Au début, il y a des mots en lettres blanches sur un mur beige. Le texte nous rappelle le mythe de Tirésias, devin de la tragédie grecque, condamné à devenir aveugle en raison de sa clairvoyance. Après avoir séparé deux serpents qui s’accouplaient, Tirésias a vécu dans les deux sexes et a affirmé que la jouissance des femmes était neuf fois supérieure à celle des hommes. Cette affirmation, avant qu’il ne croise la route d’Œdipe, lui avait attiré les colères d’Héra. Voilà pour le mythe. Dans sa traduction scénique, le duo de chorégraphes qui s’est formé à EXERCE s’empare de l’allégorie reptilienne. La danse est superbe. Elle se passe au sol dans une intrication des corps de Nefeli Asteriou et Olivier Muller. L’un.e prend appui sur l’autre pour se glisser au travers de l’espace.
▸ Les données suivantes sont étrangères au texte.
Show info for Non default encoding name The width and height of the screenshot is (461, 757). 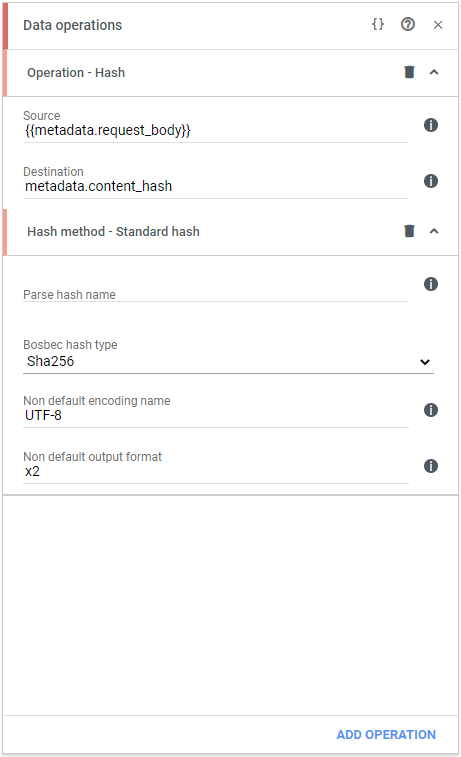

La pièce avance par paliers de reconnaissance de soi. Elle compte sept divinations. Heureusement, ces tableaux ne sont pas corsetés, l’écriture de la danse, très précise, permet de faire le lien sans effet catalogue. La danse va trouver sa verticalité dans une crispation délicieuse de tous les membres. Il et elle tremblent et avancent vers la fluidité des genres. Les interprètes sauvent la pièce de ses lenteurs parfois un peu artificielles. Elle et lui sont parfait.e.s dans leur évolution qui va de serpents oscillant au sol à personnes fières maîtrisant à mort l’art du lip sync. Olivier Muller est particulièrement juste dans les subtilités de hanches qui changent son allure en une seconde.
Kill Tirésias s’inscrit dans l’époque sans perdre en exigence d’écriture. La pièce vaut aussi par la qualité de ses interprètes, très en phase, et par une danse délicieusement saccadée.